埼玉県南部の交通が変わる! 高速道路「新大宮上尾道路」とは?
「新大宮上尾道路」は、埼玉県内の新大宮バイパスおよび中山道(国道17号)の渋滞を解消することを目的に計画された高速道路だ。これから用地買収の段階に入り、建設作業が本格化していくという。
埼玉県内の交通状況は、C4圏央道以南の東京寄りの地域に交通が集中していることが判明している。そのうちの県央地域においては、新大宮バイパス(国道17号・画像1)および中山道(国道17号)に交通が集中しており、渋滞の発生回数も多い。
C3外環道~C4圏央道をつなぐ高速道路で交通容量を増強
新大宮バイパスおよび中山道の渋滞緩和と、県央地域の発展に有効と考えられているのが、E4東北道とE17関越道の間に新たな高速道路を通すことだ。
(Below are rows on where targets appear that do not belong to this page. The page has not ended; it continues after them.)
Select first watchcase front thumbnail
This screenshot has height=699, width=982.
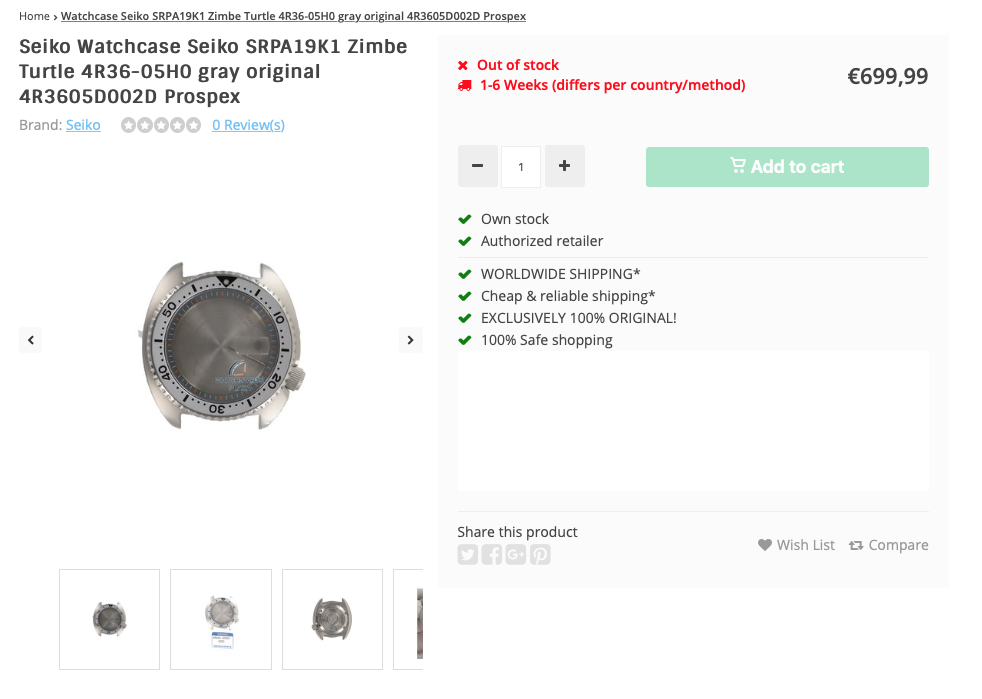(x=109, y=619)
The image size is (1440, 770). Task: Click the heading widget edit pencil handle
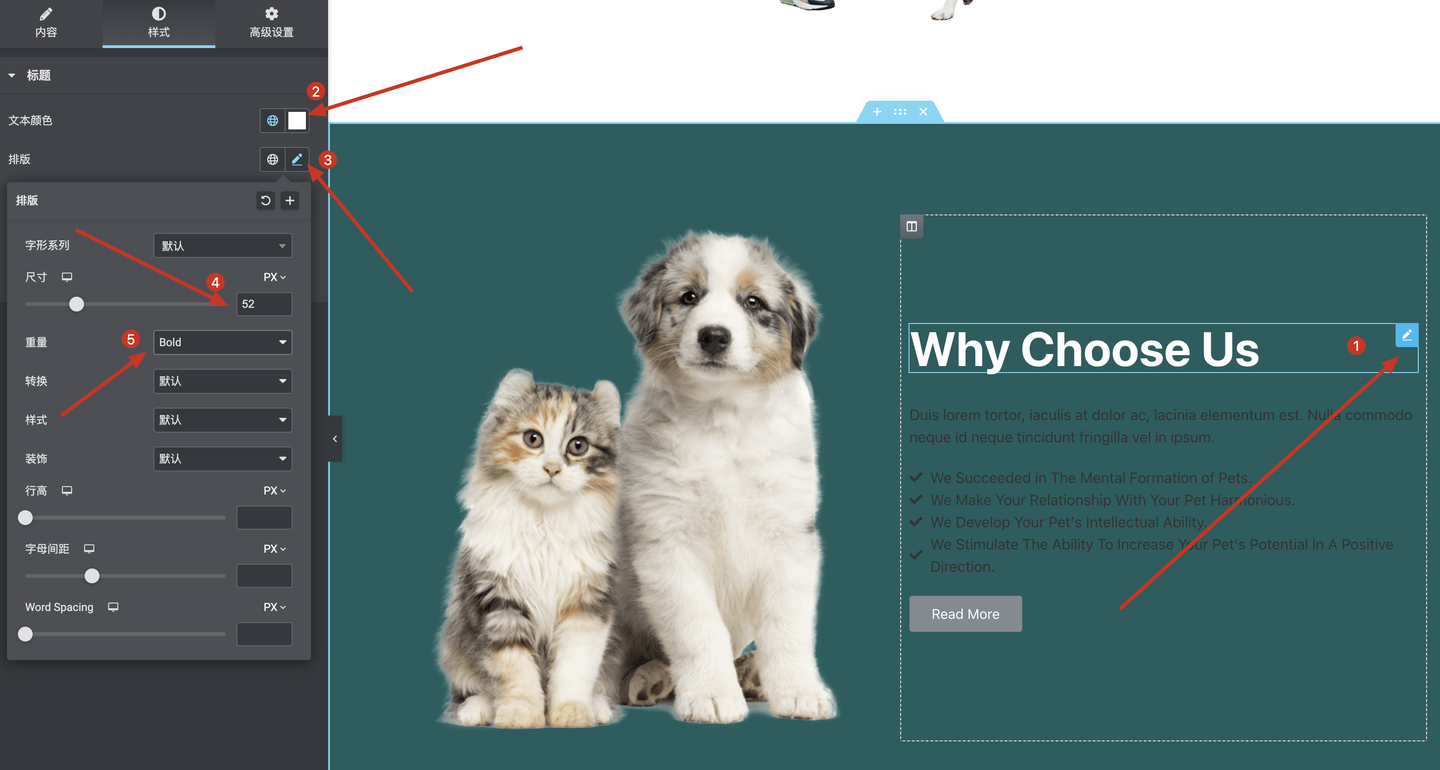point(1407,335)
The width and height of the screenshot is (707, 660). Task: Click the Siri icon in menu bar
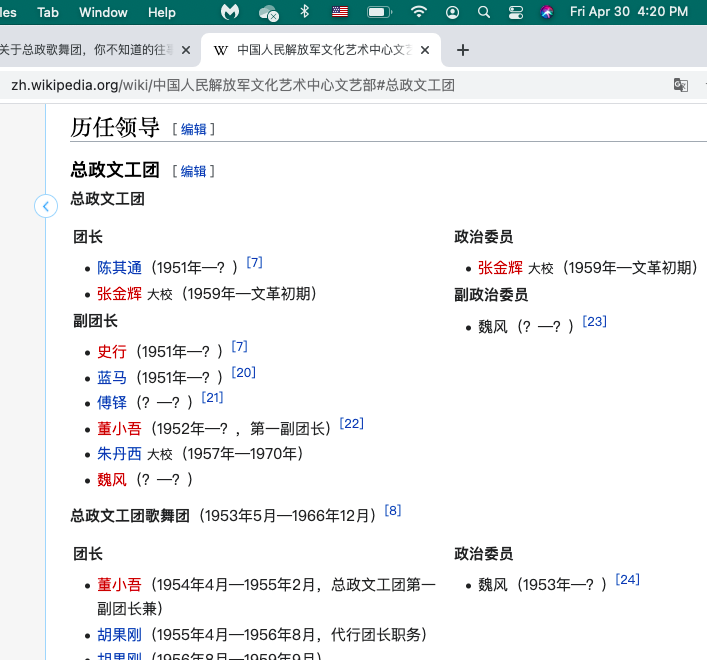point(546,13)
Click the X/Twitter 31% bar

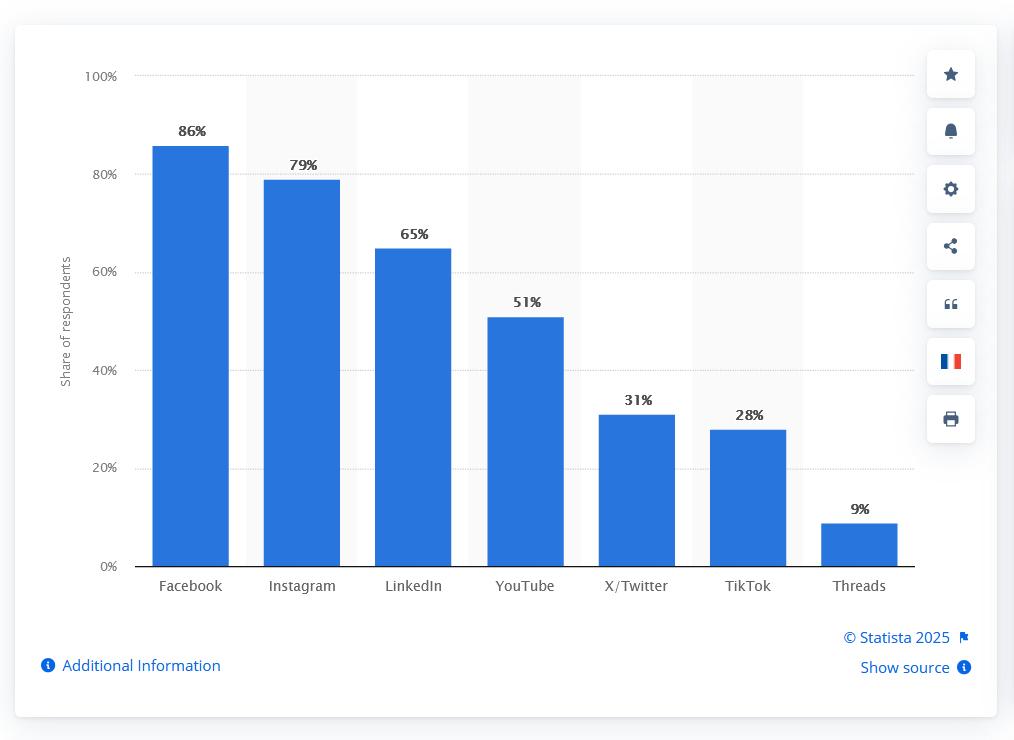click(x=637, y=490)
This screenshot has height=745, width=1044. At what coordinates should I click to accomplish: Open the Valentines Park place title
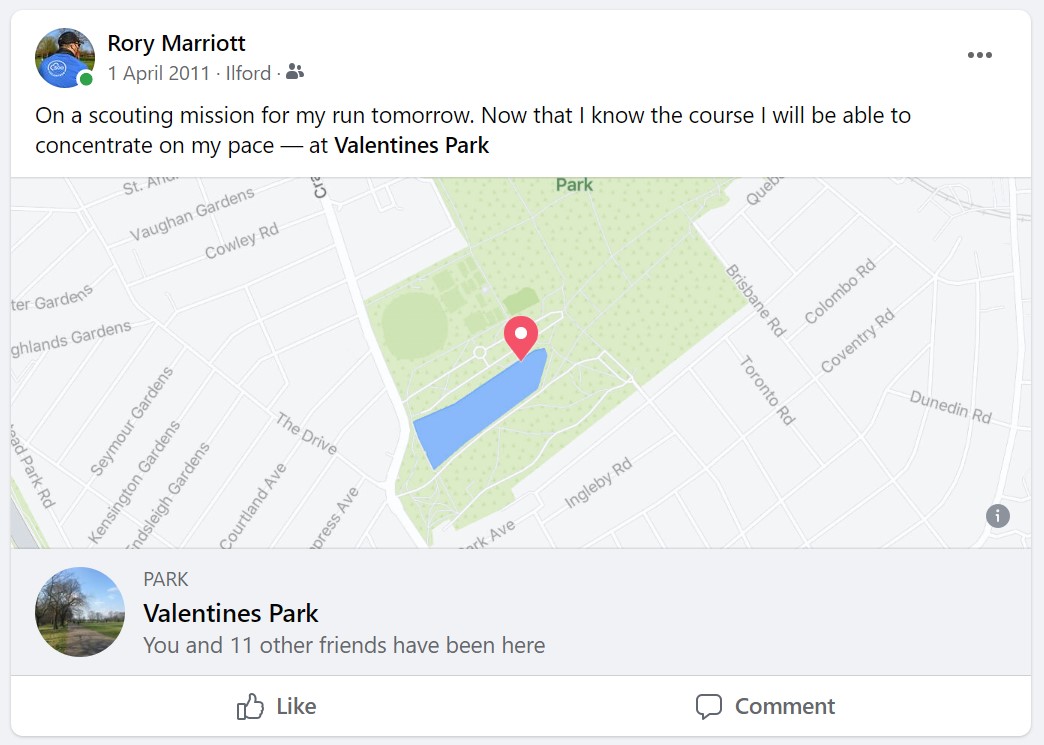click(231, 613)
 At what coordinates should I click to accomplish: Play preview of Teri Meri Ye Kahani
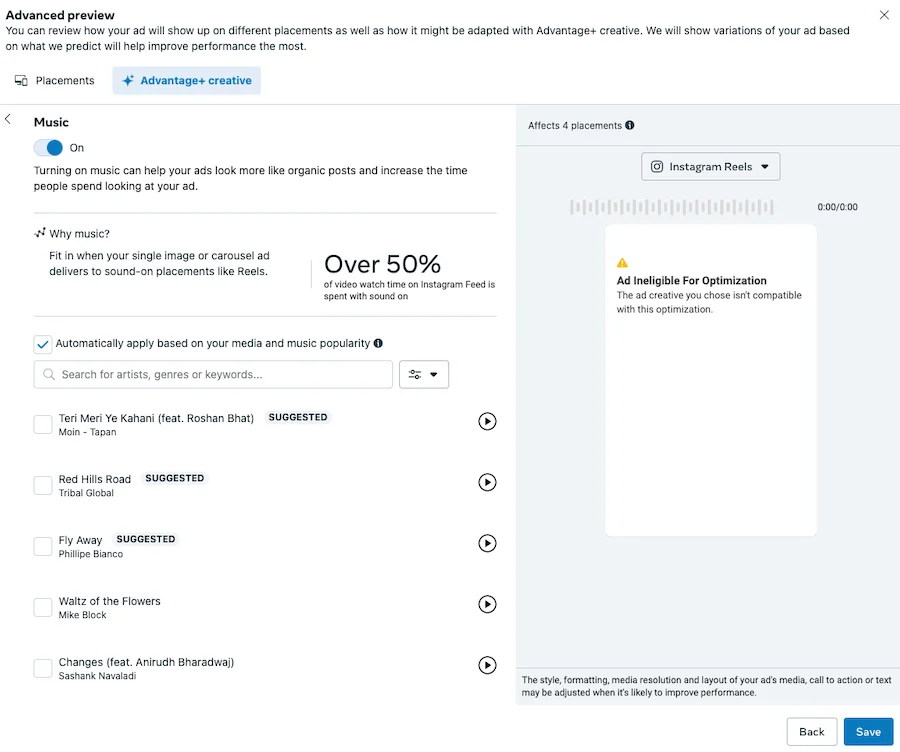[487, 421]
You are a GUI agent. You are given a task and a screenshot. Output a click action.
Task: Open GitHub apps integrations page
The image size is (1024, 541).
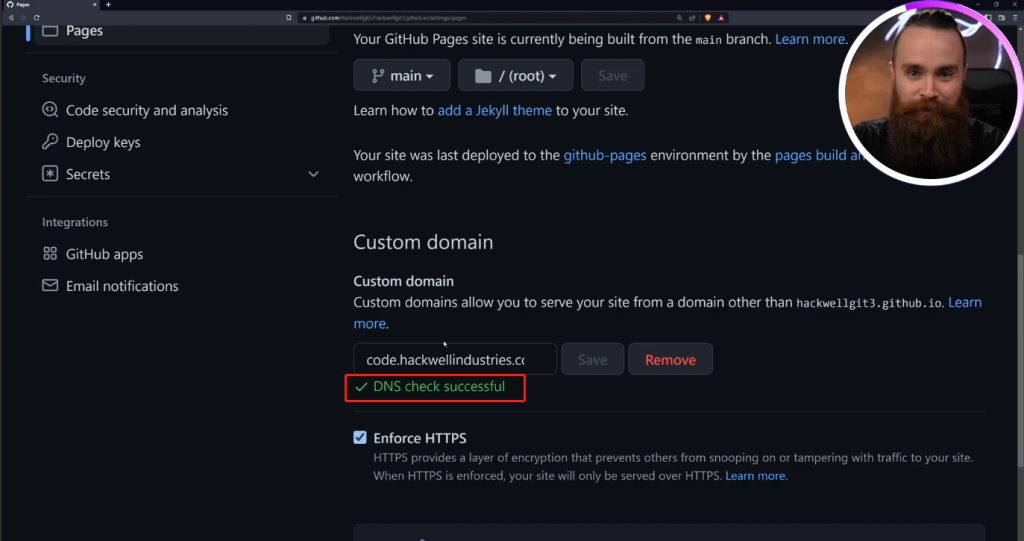(104, 254)
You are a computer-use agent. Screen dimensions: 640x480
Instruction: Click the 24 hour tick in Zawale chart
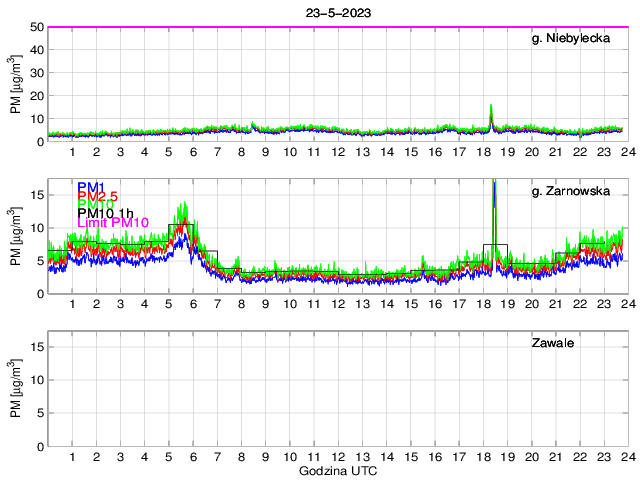click(627, 456)
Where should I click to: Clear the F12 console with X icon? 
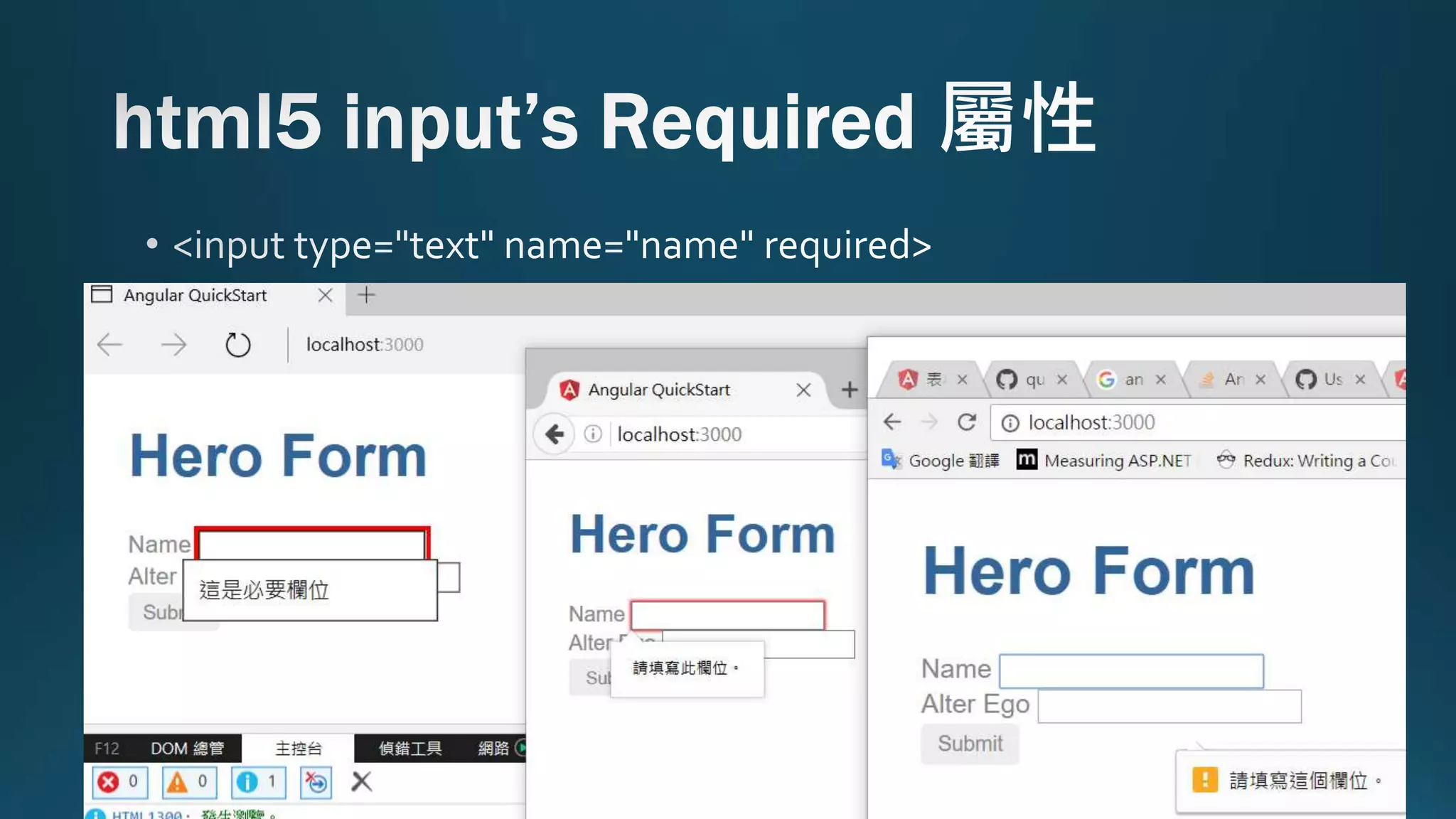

C3外環道とC4圏央道をつなぎ、南北方向の交通容量を増強させるこの高速道路は、「新大宮上尾道路」と呼ばれている。
新大宮上尾道路は、さいたま市中央区円阿弥(えんなみ)から鴻巣市箕田(こうのすしみだ)までをつなぐ計画の、延長約25.1kmの高速道路だ(画像2)。ルートは、新大宮バイパスおよびその延長といえる上尾道路(国道17号バイパス)上に建設される計画である。上下2車線ずつの高速道路(道路規格は第1種第3級)で、設計速度は時速80km、道路の幅員は18.75~20.5mというスペックだ。
新大宮上尾道路は、南端の与野JCT(仮称)において首都高の埼玉大宮線および埼玉新都心線と接続。それにより、外環道や首都高・5号池袋線には美女木JCTにてアクセスできることになる。一方の北側では、桶川市川田谷(おけがわしかわたや)の桶川北本IC近辺に新たにJCTを建設して圏央道と接続させる計画だ。新大宮上尾道路はそこでは終わらず、さらに北へと向かい、終点は9kmほど北の鴻巣市の「箕田交差点」である。
さいたま市中央区円阿弥から桶川市川田谷(桶川北本ICの北側)までは、すでに新大宮バイパスと上尾道路(I期)が開通しており、新大宮上尾道路はその上を高架の高速道路として建設される。その先の鴻巣市箕田までは「上尾道路(II期)」の建設が進められており、新大宮上尾道路はその上を通ることになる。上尾道路(II期)は現在、調査設計、用地買収、改良工事の段階だ。
与野JCT~上尾南出入口間は首都高として建設される予定
新大宮上尾道路は、2016年から与野JCT~上尾南出入口(上尾市堤崎)までの南側約8kmの区間(画像3)が、国土交通省関東地方整備局大宮国道事務所により先行して着手されることとなった。そして翌2017年3月の有料道路事業許可(※1)を経て、現在では首都高速道路株式会社と共同で事業が進められている。よって、与野JCT~上尾南出入口間に関しては首都高の1路線として開通する予定だ。
これから用地買収がスタートして建設作業が本格化
事業化区間については、これまで現地測量や道路設計が行われてきた。しかし検討・精査が実施された結果、一部の道路構造を見直す必要が出たことから、2019年10月に都市計画の変更を実施。それを踏まえて、2020年3月13日に与野JCT~上尾南出入口間における都市計画の事業承認・認可(※2)の告示がされたのである。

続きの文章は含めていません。